事實上,在不少評論者眼中,奧卡姆剃刀原理(“如無必要勿增實體”)同樣適用於美學範疇,許多時候,再多的形式堆砌,亦不如真摯一曲。情感+旋律+人聲,已足以譜寫出世上任何一首與心靈共鳴的歌曲。

我印象很深,以“演技”著稱的黃渤在一次採訪中說:希望自己“能把技術放到最少的比例”,因為如果只是把“演技”當成技術活,會這個技術就靠它吃飯,就沒意思了,正常的角色都能拿下來,只是演得好壞而已,但技術多的時候,真情實感表現出來的就會少。

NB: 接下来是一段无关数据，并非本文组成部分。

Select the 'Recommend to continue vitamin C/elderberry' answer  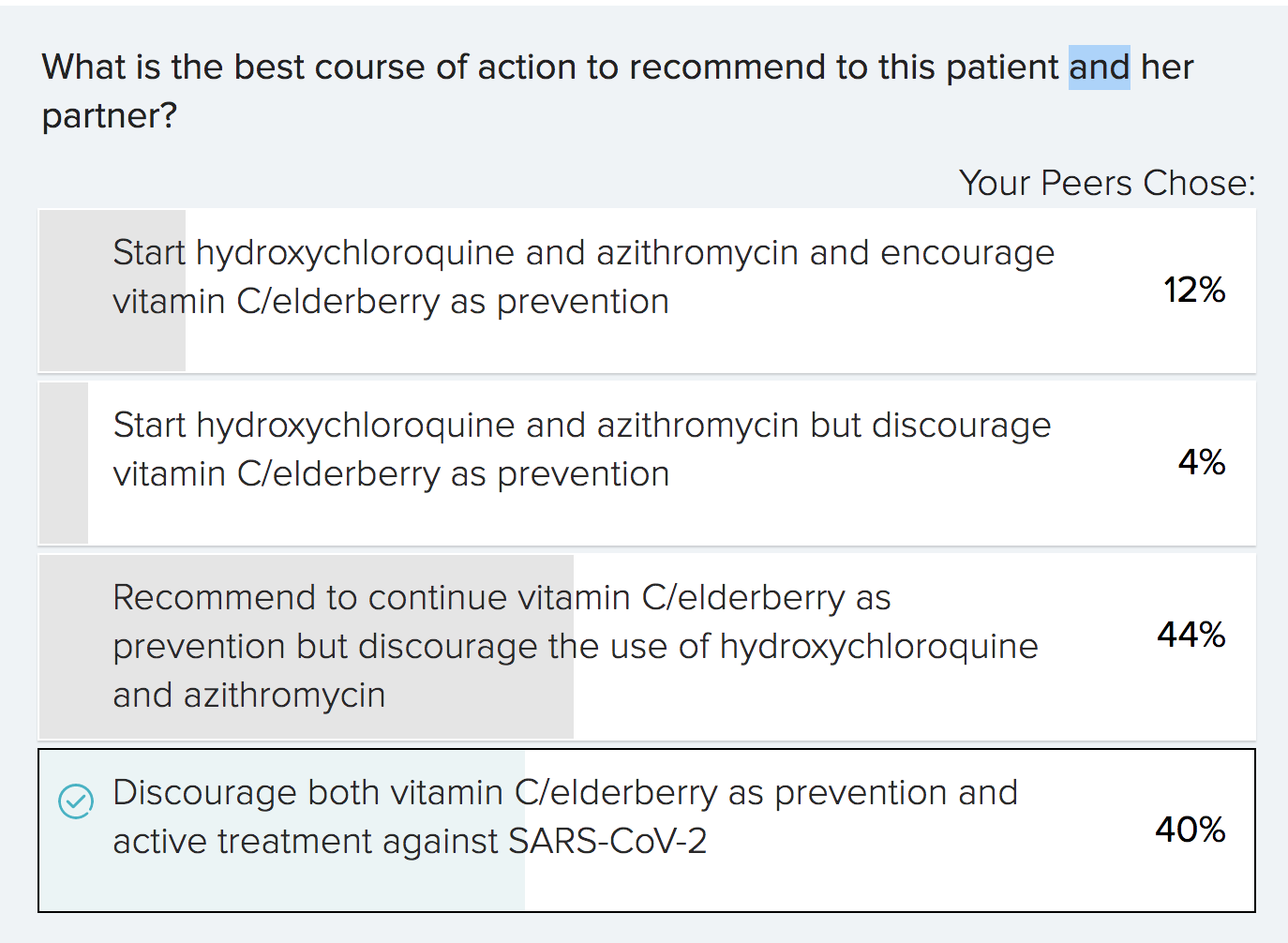[x=647, y=646]
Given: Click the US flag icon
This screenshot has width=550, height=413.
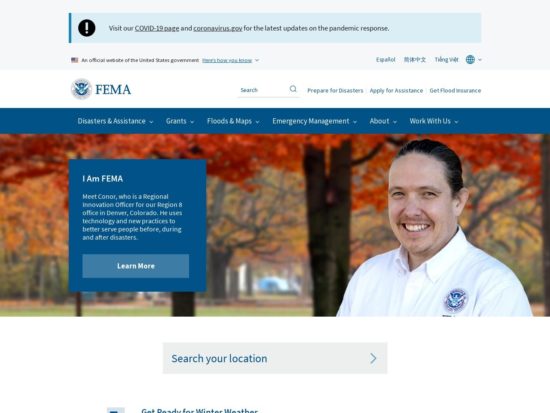Looking at the screenshot, I should coord(74,60).
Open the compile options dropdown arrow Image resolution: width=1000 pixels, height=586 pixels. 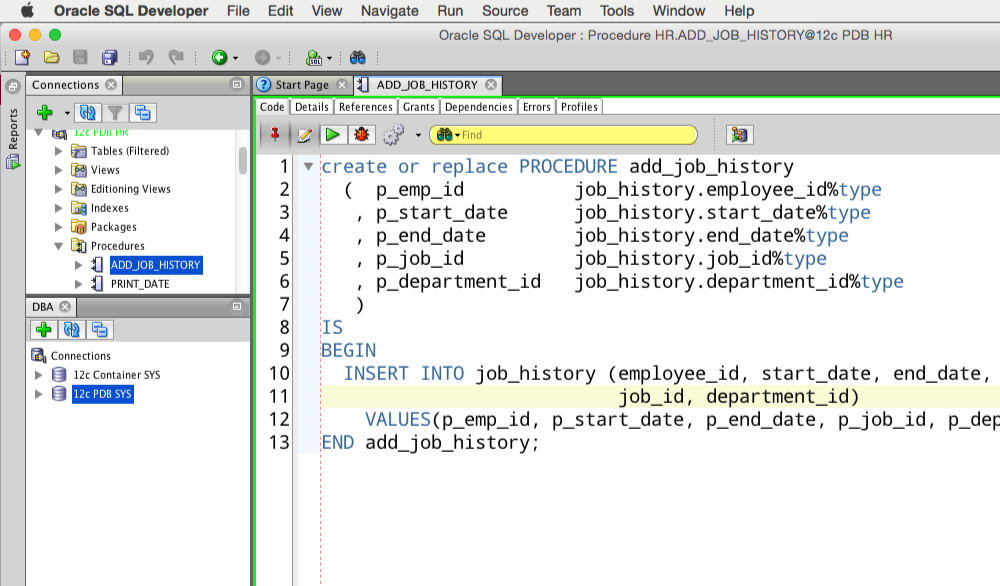418,135
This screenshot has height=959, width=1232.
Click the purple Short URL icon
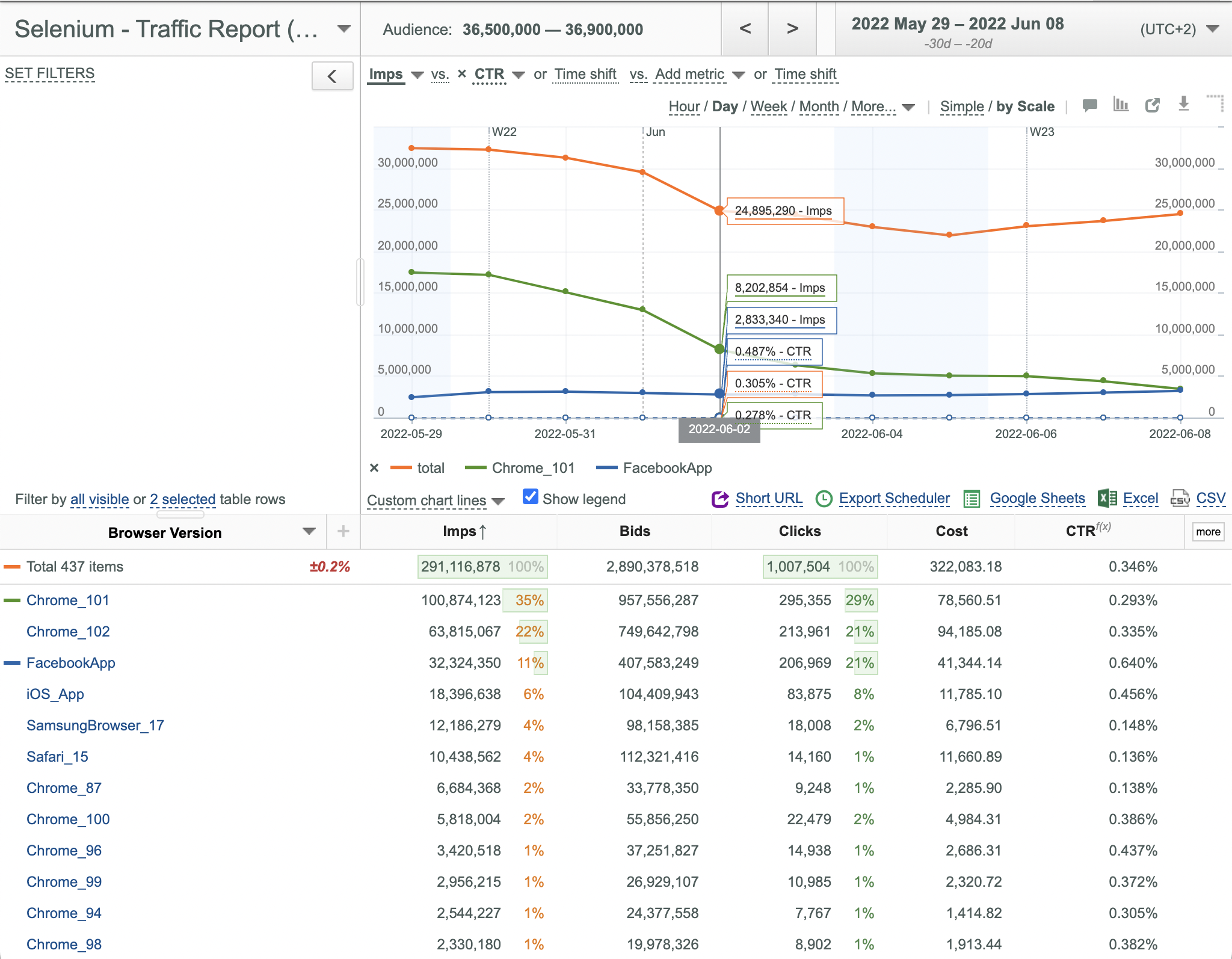[x=720, y=499]
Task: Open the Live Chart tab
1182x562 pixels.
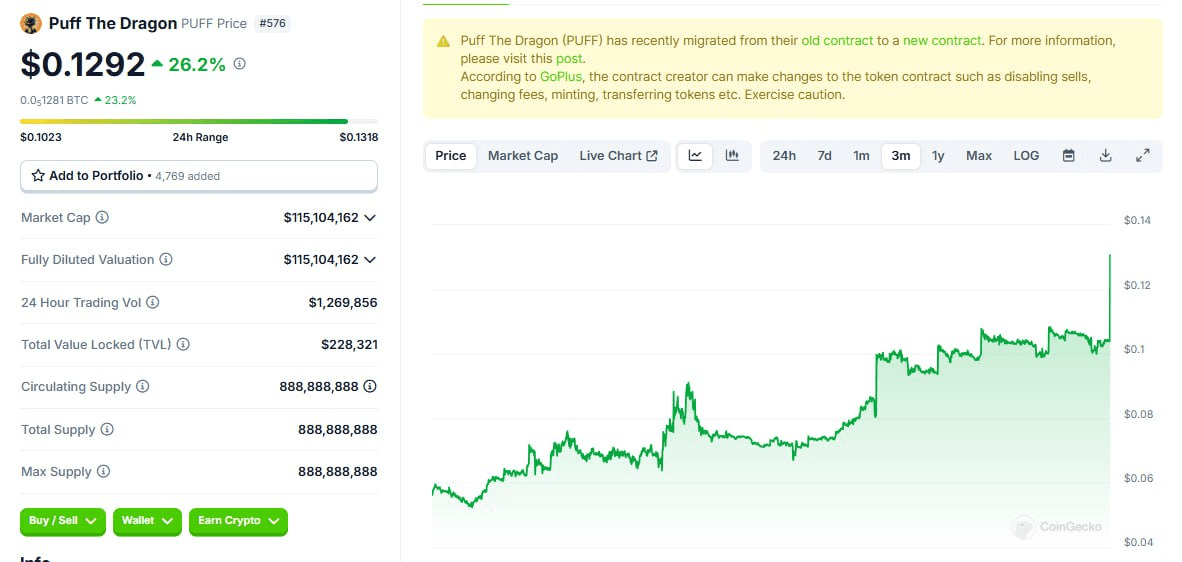Action: 618,156
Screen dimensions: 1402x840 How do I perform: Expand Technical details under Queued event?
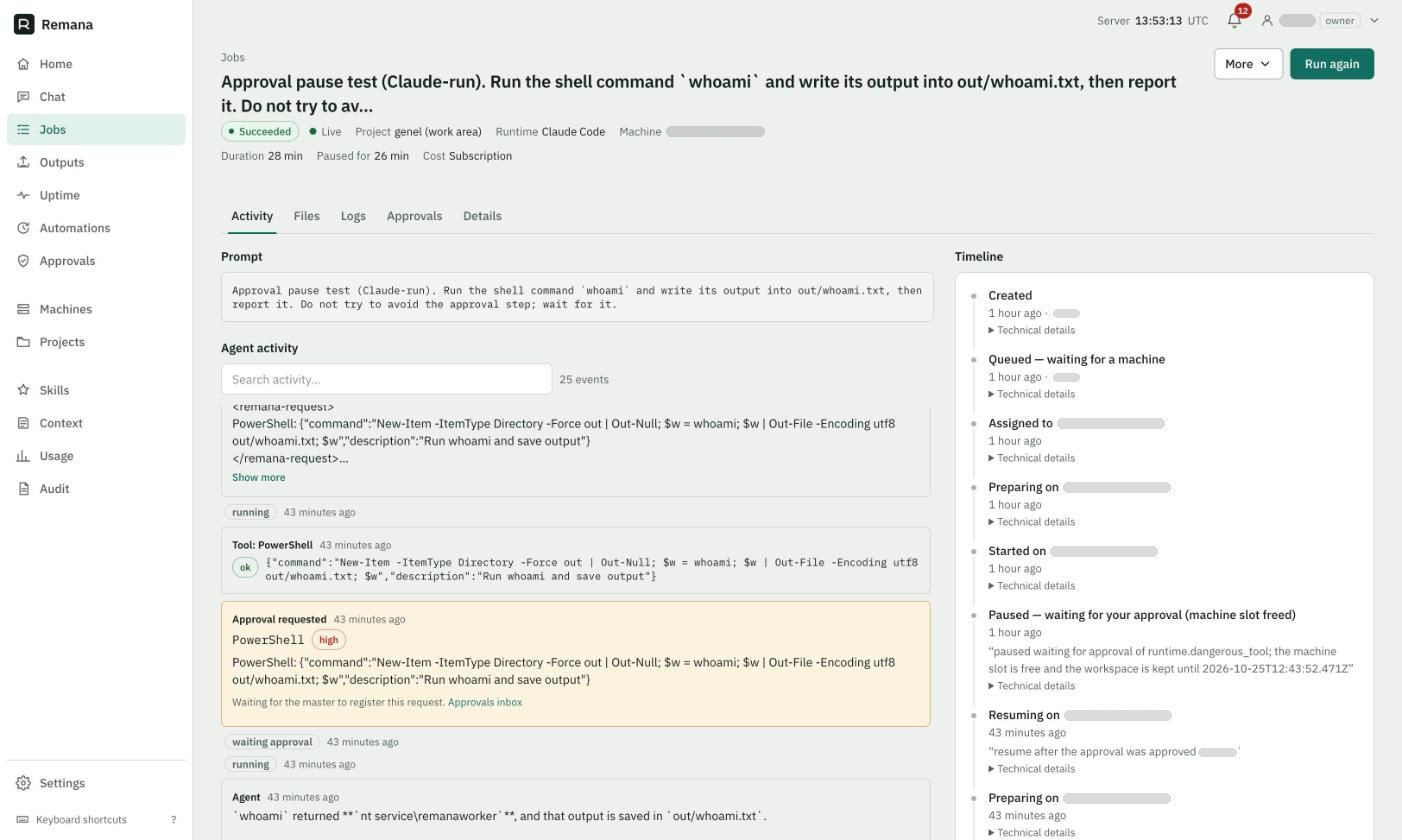(1032, 394)
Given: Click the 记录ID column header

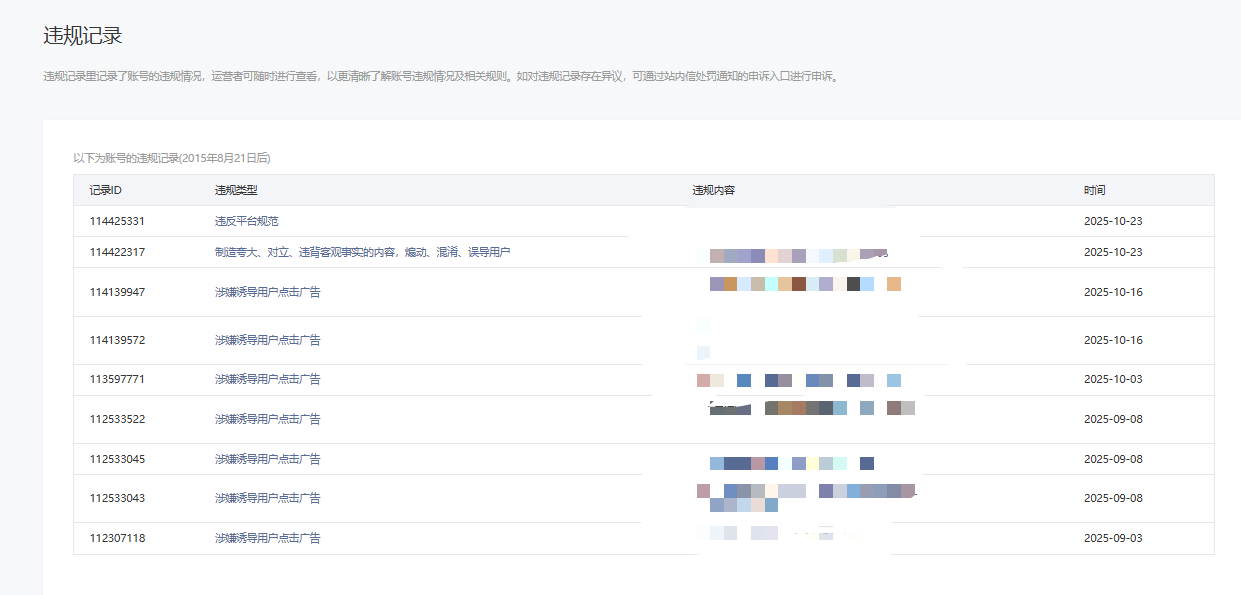Looking at the screenshot, I should click(105, 190).
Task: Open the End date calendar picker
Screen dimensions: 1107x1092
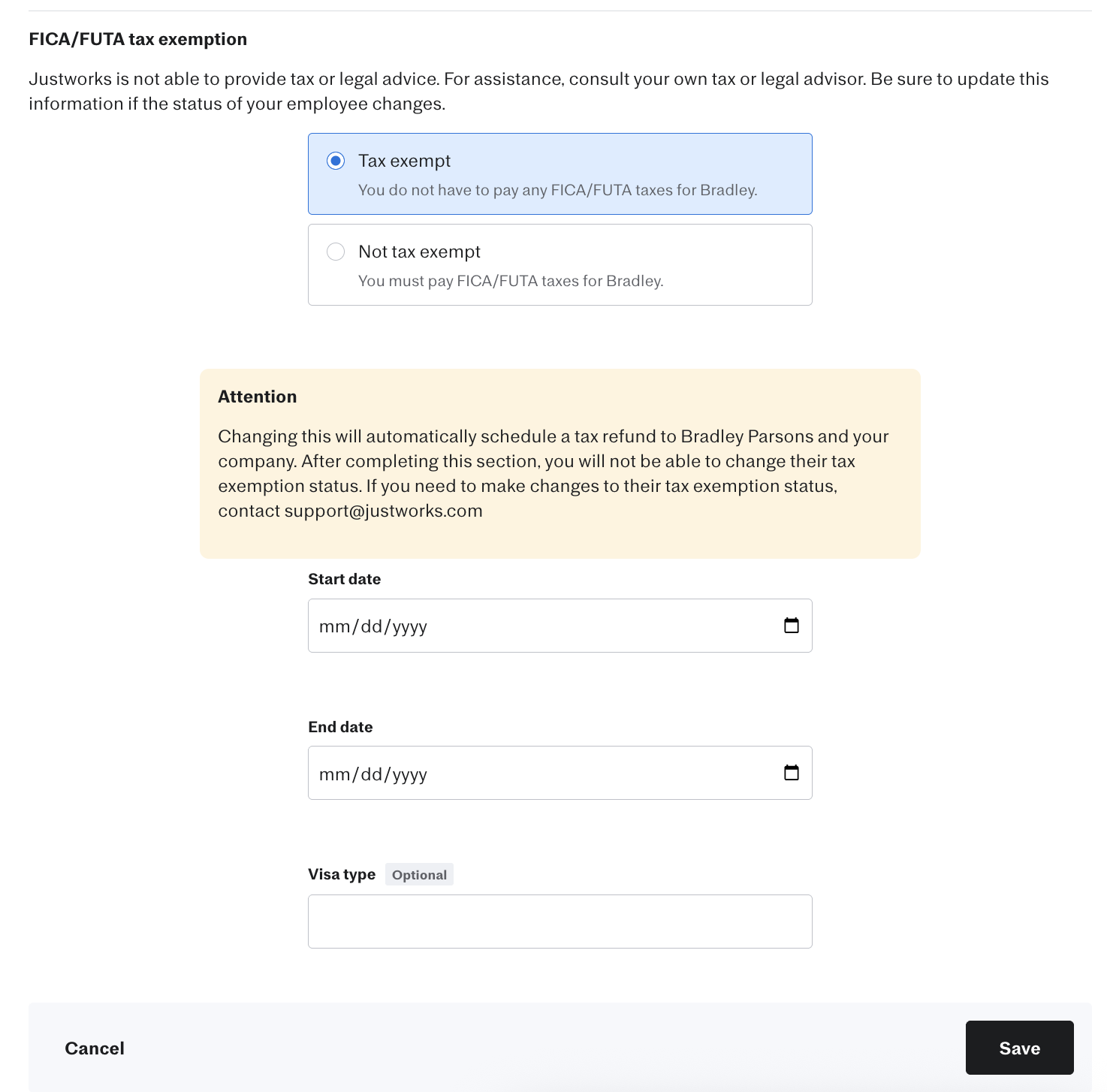Action: pyautogui.click(x=791, y=773)
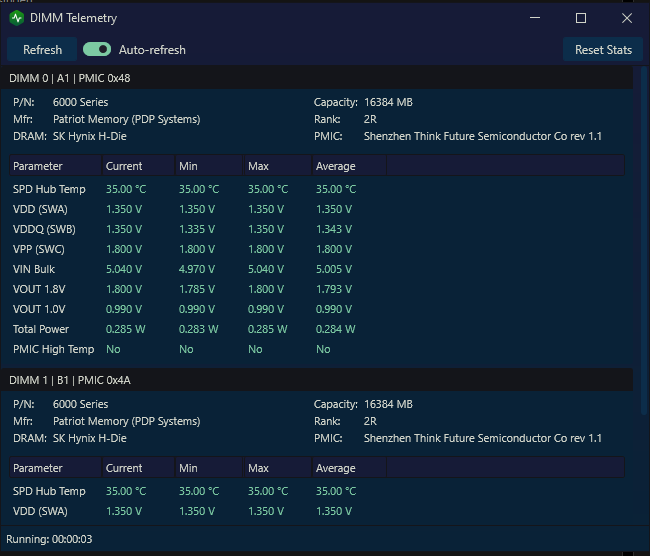The image size is (650, 556).
Task: Collapse the DIMM 0 | A1 section header
Action: tap(317, 78)
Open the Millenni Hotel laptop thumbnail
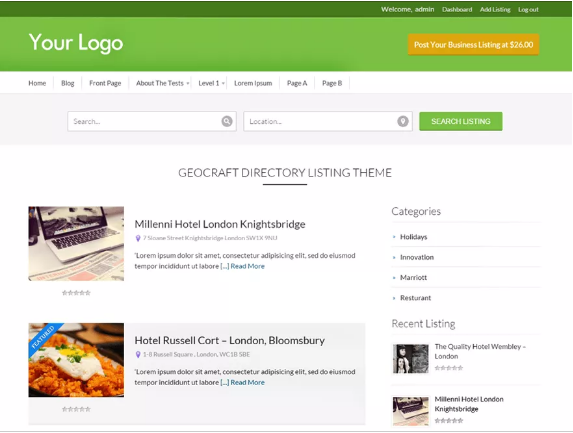The image size is (573, 433). [76, 243]
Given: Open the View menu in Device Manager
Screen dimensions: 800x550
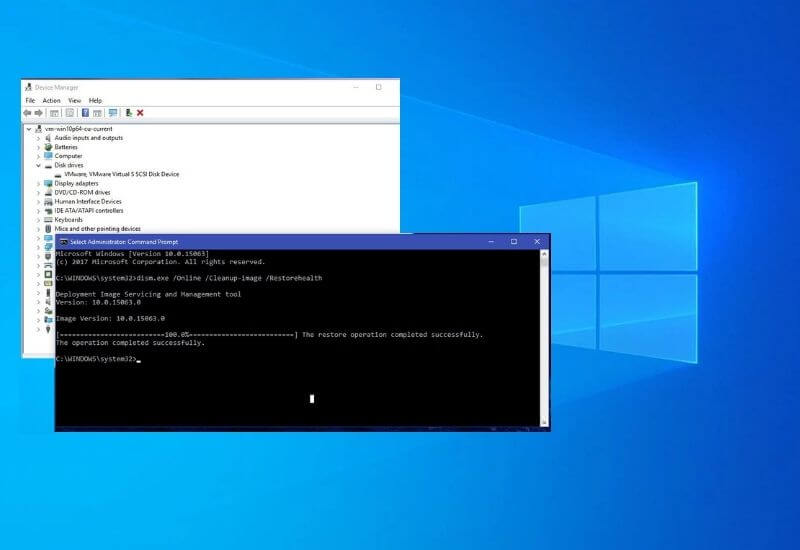Looking at the screenshot, I should point(74,100).
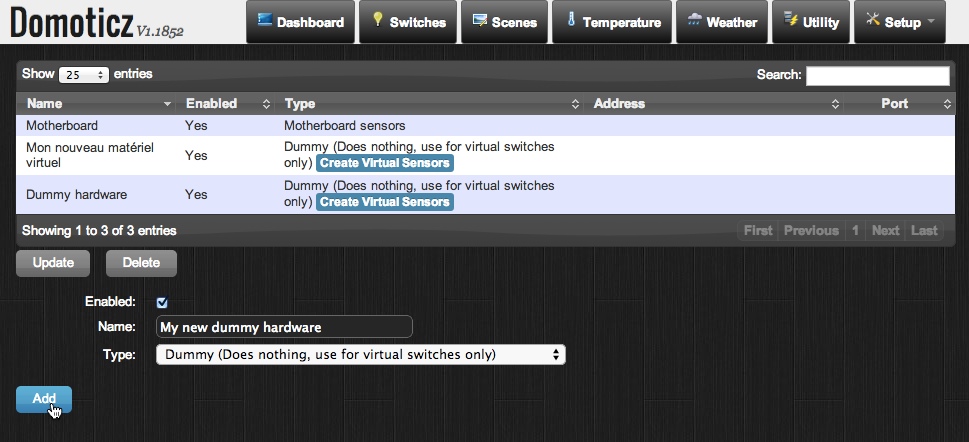
Task: Click the Temperature thermometer icon
Action: (x=571, y=20)

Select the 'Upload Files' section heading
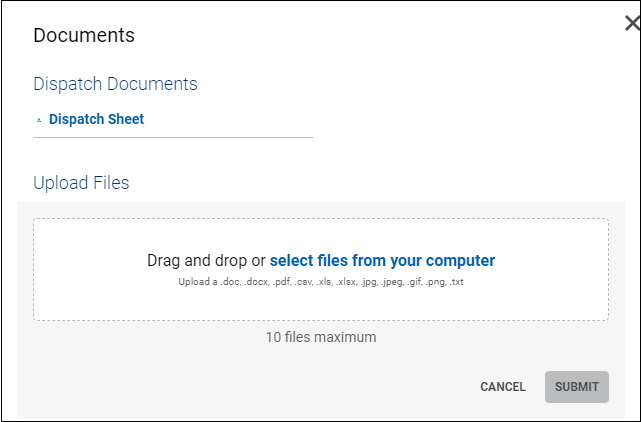tap(81, 183)
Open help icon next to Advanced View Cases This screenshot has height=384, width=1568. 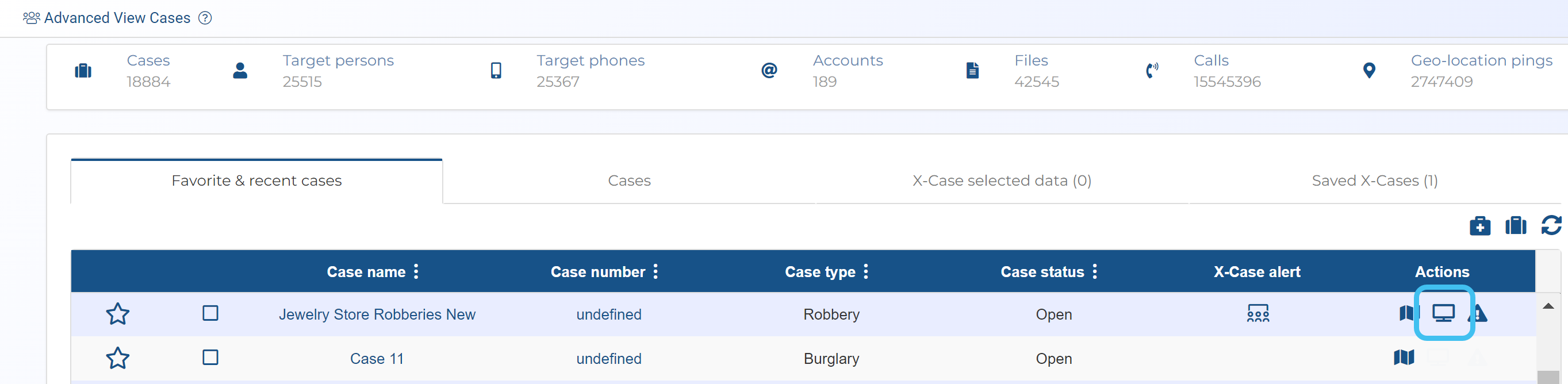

音樂更是如此,我給你講一個故事,它來自一位叫盧詩翰的博主。

去年,一位叫緋緋的鋼琴演奏者,在倫敦火車站的鋼琴上即興演奏了《鋼鐵洪流進行曲》,視頻當時很火,但更沁人心脾的是視頻背後的故事:由於是即興演奏,緋緋在彈奏時有一些瑕疵,而且鋼琴自身也走音,所以她後來又認真彈了一遍,校準了速度和結構,避開最走音的地方,但她總感覺這個“正確版”不如即興版好。

回國後,她在自己的琴房又認真錄了一遍,傳到網上,大家依舊說比不上原始版,有很多人表示:“嘈雜的火車站里那架走音的鋼琴,反而彈出了戰火紛飛的年代衝上戰場保家衛國前的熱血。”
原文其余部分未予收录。